The Testing Pyramid for Smart Contracts
Smart contract testing borrows its structure from the classical testing pyramid, with adaptations for the constraints of the EVM:
- Unit tests — exercise individual functions in isolation. Fast, deterministic, the foundation everything else rests on.
- Integration tests — exercise multiple contracts together, often against mainnet forks, with real external dependencies (tokens, oracles, AMMs) in the loop.
- Fork / scenario tests — replay or simulate real on-chain conditions: specific block heights, real liquidity, real oracle prices, real attacker behavior.
- Fuzz tests — feed random inputs to a function (stateless) or random call sequences to a system (stateful) to find invariant violations the developer did not anticipate. Covered in depth in §4.8.
- Invariant tests — assert that a property holds across all reachable states; combined with stateful fuzzing or formal verification.
- Formal verification — prove that an invariant holds. Covered in §4.9.
A well-tested protocol has all six layers; most audits encounter codebases with strong coverage at layers 1–2, partial coverage at 3–4, and aspirations toward 5–6.
Coverage Is Necessary but Not Sufficient
forge coverage and equivalent tools report which lines of code were executed by the test suite.
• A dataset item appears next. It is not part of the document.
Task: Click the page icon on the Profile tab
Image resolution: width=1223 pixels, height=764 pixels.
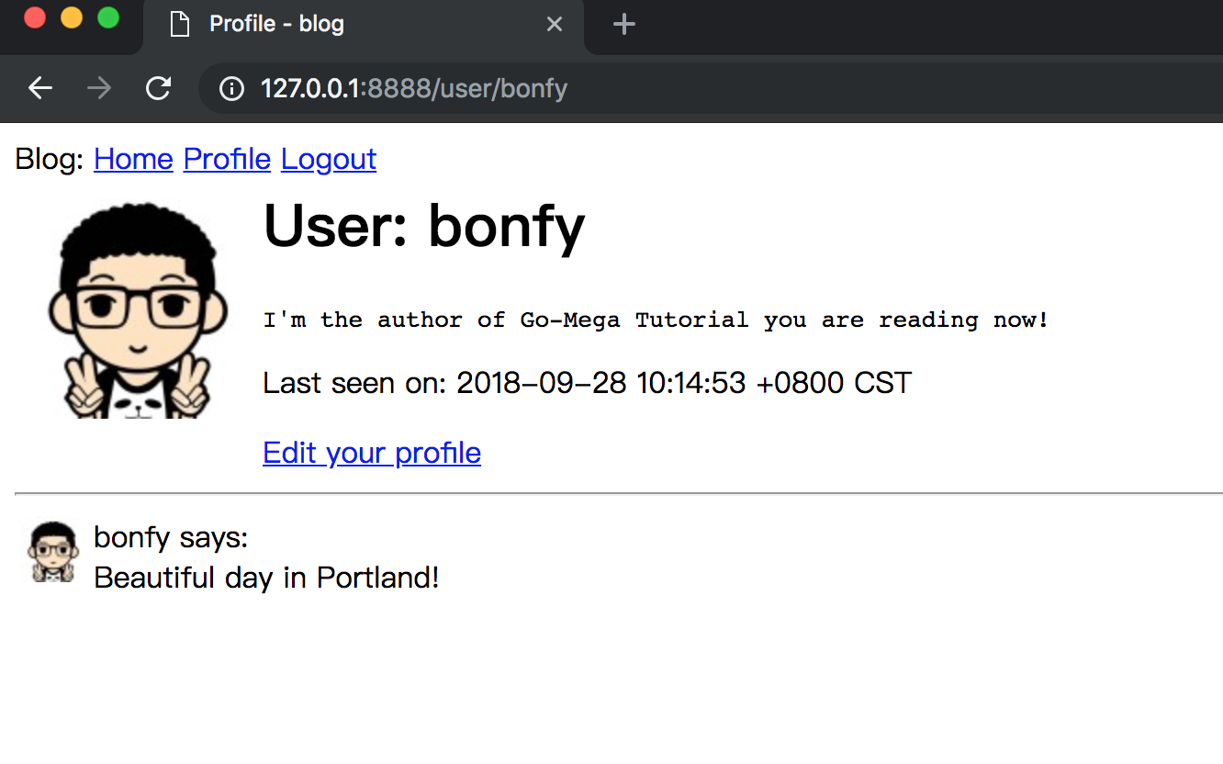Action: (x=180, y=24)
Auditors should look for two things:
- Lines that were not executed. Anything below ~95% line coverage on security-critical paths warrants a question. Anything below ~80% on the contract as a whole is a finding in itself.
- Branches that were not executed. Line coverage that comes from happy-path tests only is misleading. A function whose
revertbranches are never exercised has not really been tested.
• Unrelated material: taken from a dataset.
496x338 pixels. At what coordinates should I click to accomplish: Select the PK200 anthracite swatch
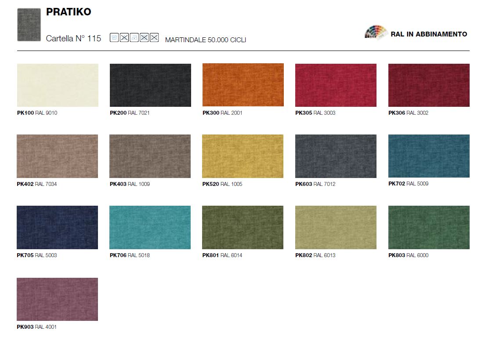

Beyond coverage, the right question is mutation coverage: if you intentionally break the contract (off-by-one, flipped comparison, removed require), does the test suite catch it? Tools like slither-mutate and vertigo-rs automate this. A test suite that passes against mutants of the production code is not testing what it claims to test, regardless of its line coverage.
What This Section Covers
The subsections that follow walk through the testing layers auditors care about most:
- Unit Testing — using and extending the project's unit tests to understand behavior and probe edge cases.
- Integration Testing — multi-contract scenarios, mainnet forks, and the interactions that unit tests cannot capture.
- Creating Proofs-of-Concept — turning a suspected vulnerability into a reproducible, undeniable demonstration that the report's reader can run themselves.
Fuzzing, invariant testing, and formal verification each have their own chapters (§4.8 and §4.9).
Tests as Communication
A final note: tests are also documentation. A well-named test (test_revertWhen_NonOwnerCalls_setFee) communicates intent in a way a comment never quite can — because it is executable and stays in sync with the code. Auditors should read the test suite as a specification of what the developers believe the system does, then look for the gap between that belief and what the code actually does. That gap is where the findings live.